Revolutionary Guards Deputy Commander Hossein Salami said in an interview on state TV on Monday that Iran had increased its military presence in Syria in recent months to help its army in response to a request from the Assad government.
An Iranian political analyst based in Frankfurt, Ali Sadrzadeh, said: “Iran was always saying that without it the talks on the Syrian crisis would not succeed. What has changed is that Russia and the United States have come to the same conclusion.”
He said the July nuclear deal between Iran and world powers paved the way for Tehran’s participation in the international arena, adding: “The Vienna talks will be Iran’s first test.”
EU foreign policy chief Federica Mogherini, who will take part in the talks, welcomed Iran’s participation. After a phone call with the Iranian foreign minister on Wednesday, she tweeted: “Important to have all relevant regional actors at the table on Friday in Vienna.”
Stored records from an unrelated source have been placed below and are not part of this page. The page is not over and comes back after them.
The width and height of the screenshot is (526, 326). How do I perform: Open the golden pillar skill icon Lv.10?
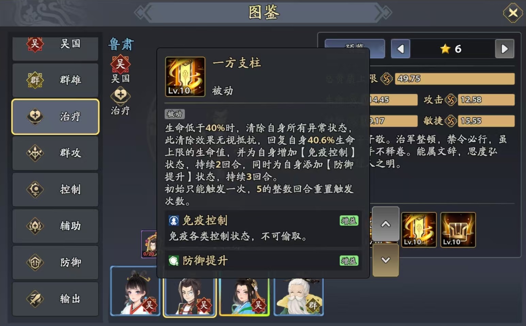pyautogui.click(x=419, y=230)
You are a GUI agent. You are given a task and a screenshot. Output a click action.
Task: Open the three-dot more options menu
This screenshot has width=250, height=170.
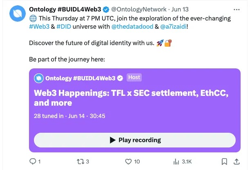[x=237, y=9]
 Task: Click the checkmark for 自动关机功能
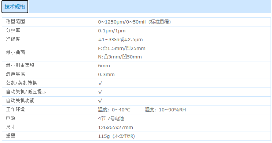tap(100, 101)
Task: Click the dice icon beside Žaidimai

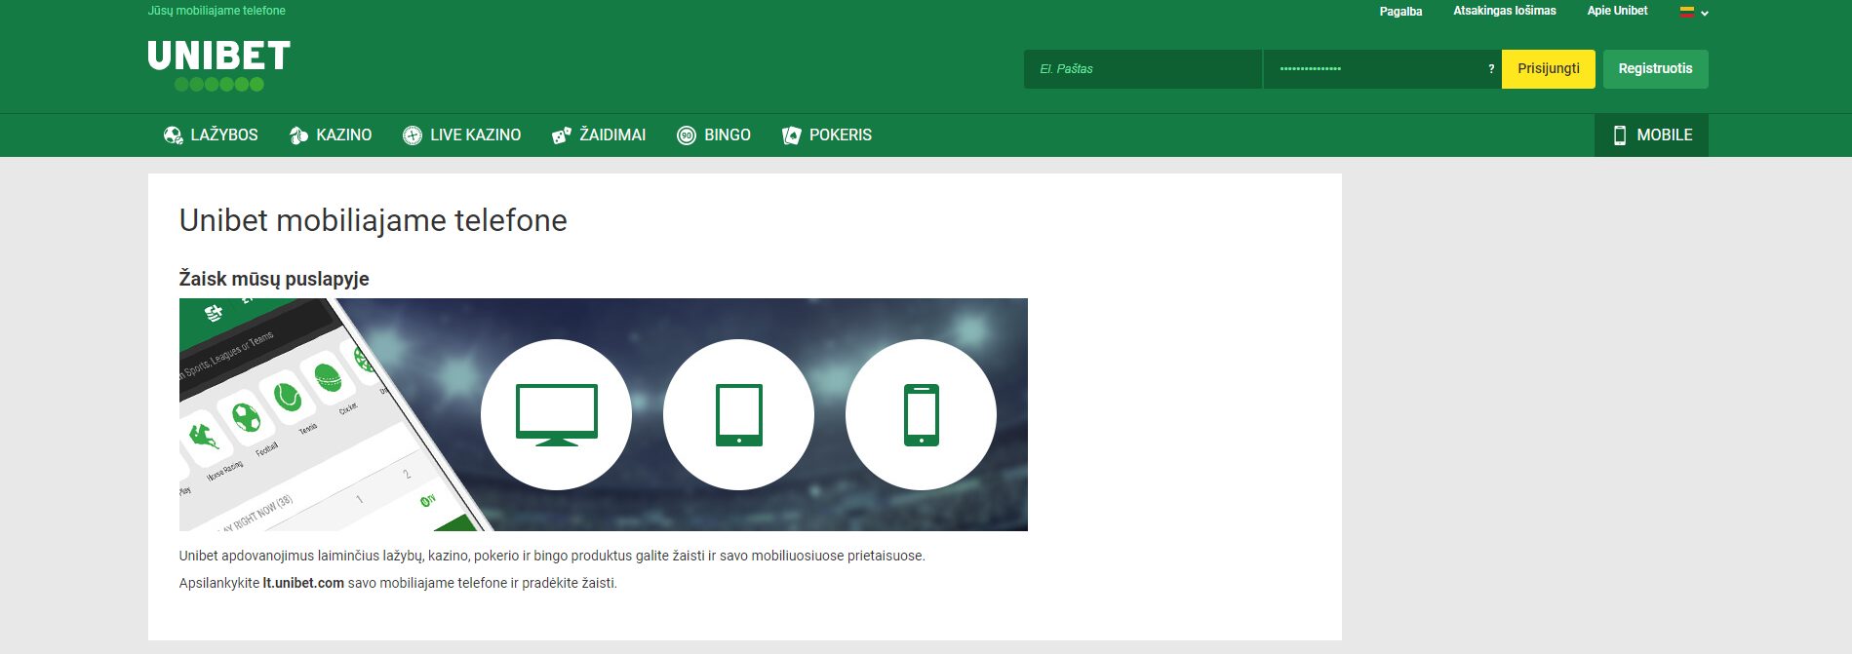Action: point(562,135)
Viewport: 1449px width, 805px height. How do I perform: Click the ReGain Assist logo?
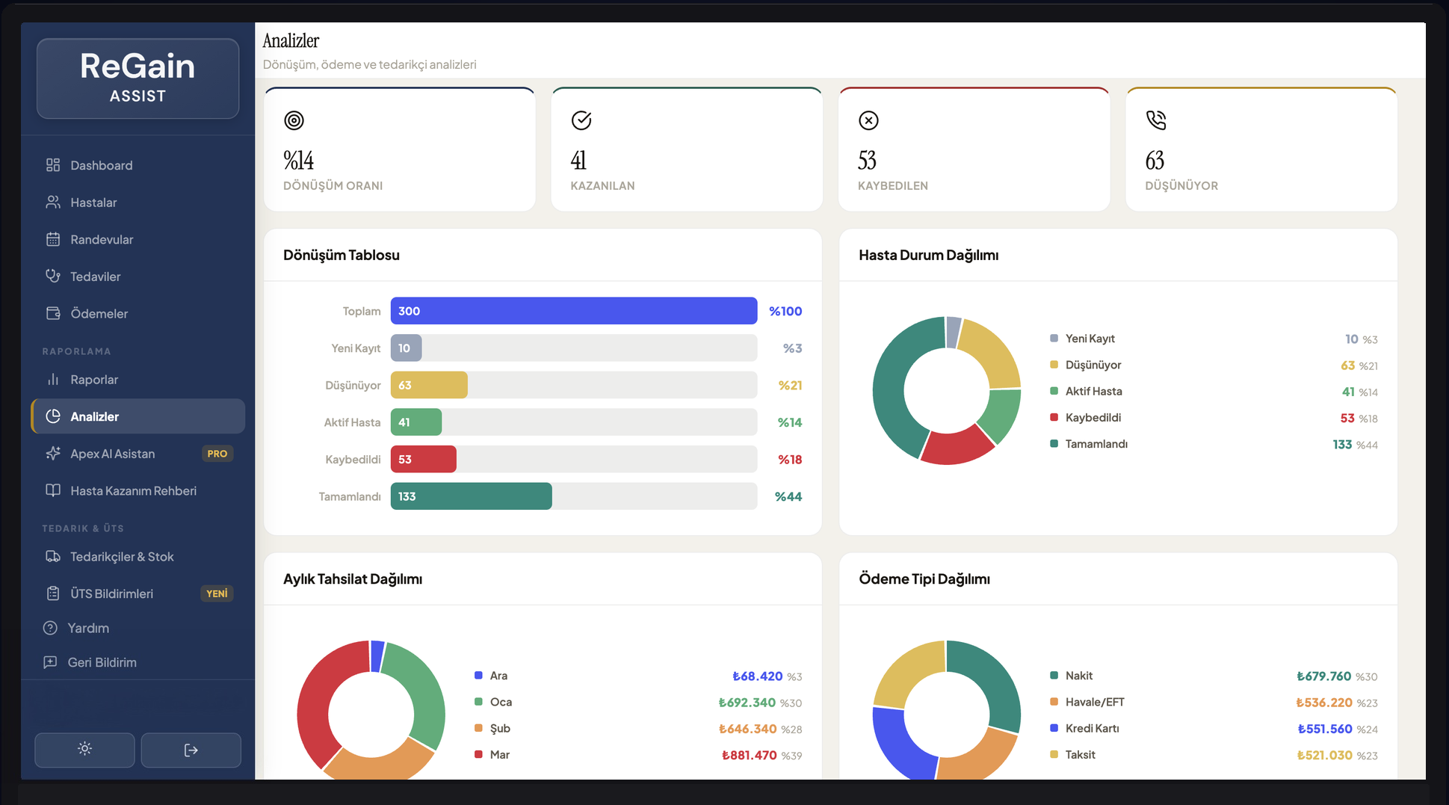[x=138, y=78]
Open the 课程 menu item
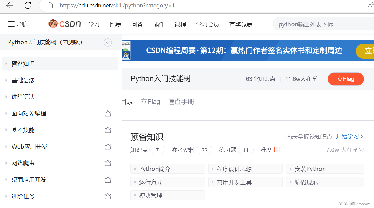 click(180, 24)
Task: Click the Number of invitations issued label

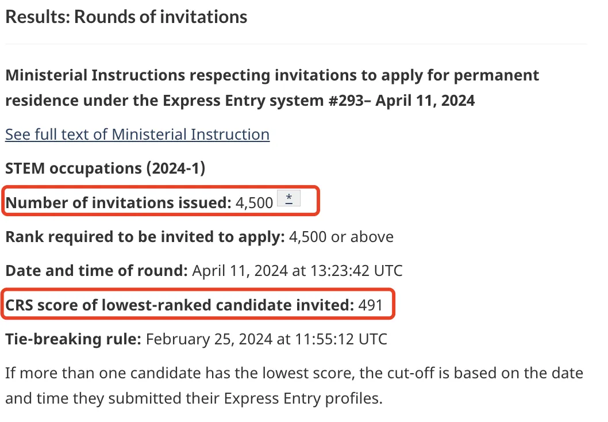Action: click(118, 202)
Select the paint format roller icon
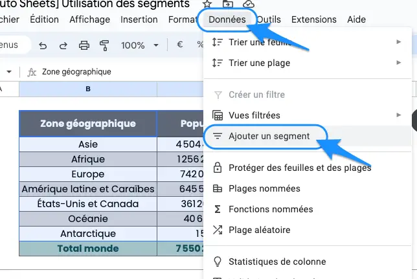This screenshot has width=417, height=279. point(104,45)
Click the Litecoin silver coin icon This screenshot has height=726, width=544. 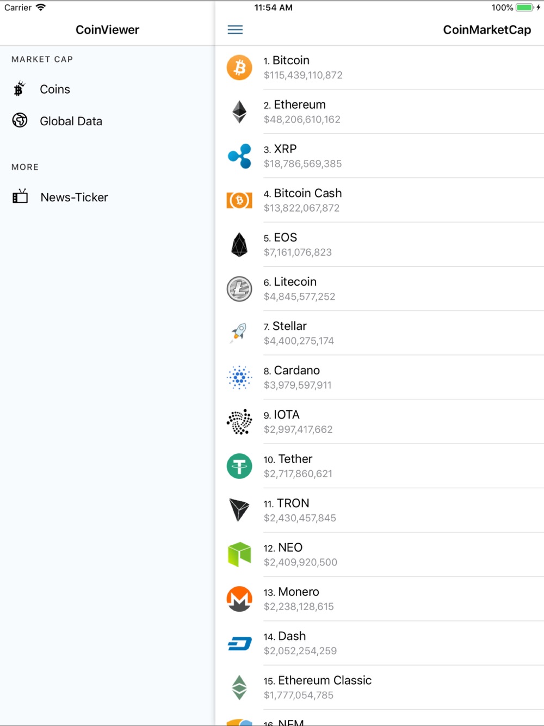[239, 289]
“This is an acknowledgement of reality, four years into the conflict,” said Julien Barnes-Dacey, senior policy fellow at the European Council on Foreign Relations in London. “Having Iran at the table complicates the goal of getting rid of Assad, but potentially opens the door to some kind of de-escalatory track.”
Some analysts suggested compromise remained far off.
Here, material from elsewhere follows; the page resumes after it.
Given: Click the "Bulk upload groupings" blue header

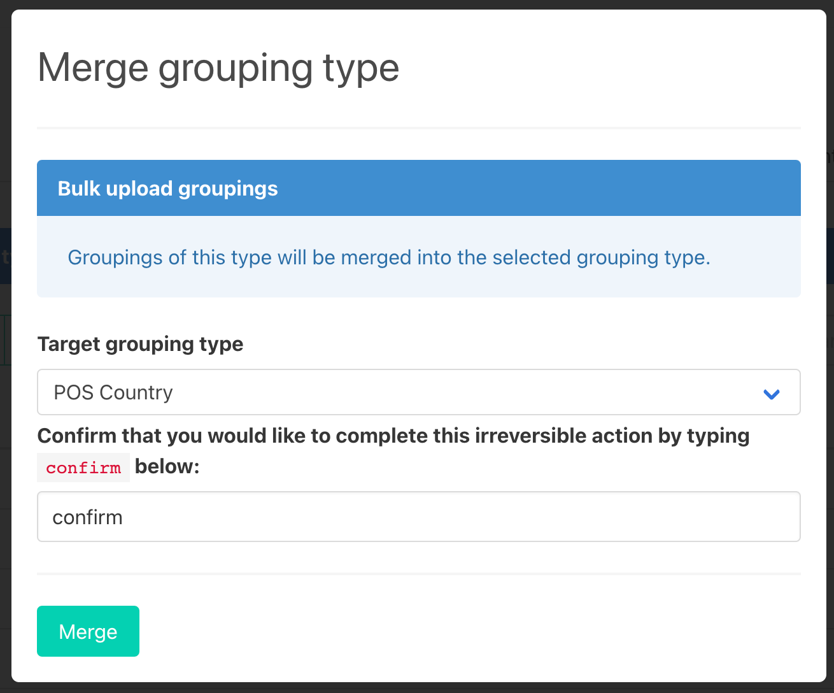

Karim Sadjadpour, senior associate at Carnegie Endowment for International Peace, said: “There are no tangible signs that Iran is prepared to abandon Assad, or sees a way to preserve its interests in a post-Assad Syria.”
“Iran has consistently argued that Syria’s future is a choice between Assad and the jihadists.”
Patrick Clawson, a senior fellow at the Washington Institute for Near East Policy, said the idea that external actors were key to producing a political solution was misplaced.
“The difficulty we face is that the involvement of Iran is only going to inflame the opinion, the attitudes of some groups in Syria,” he said.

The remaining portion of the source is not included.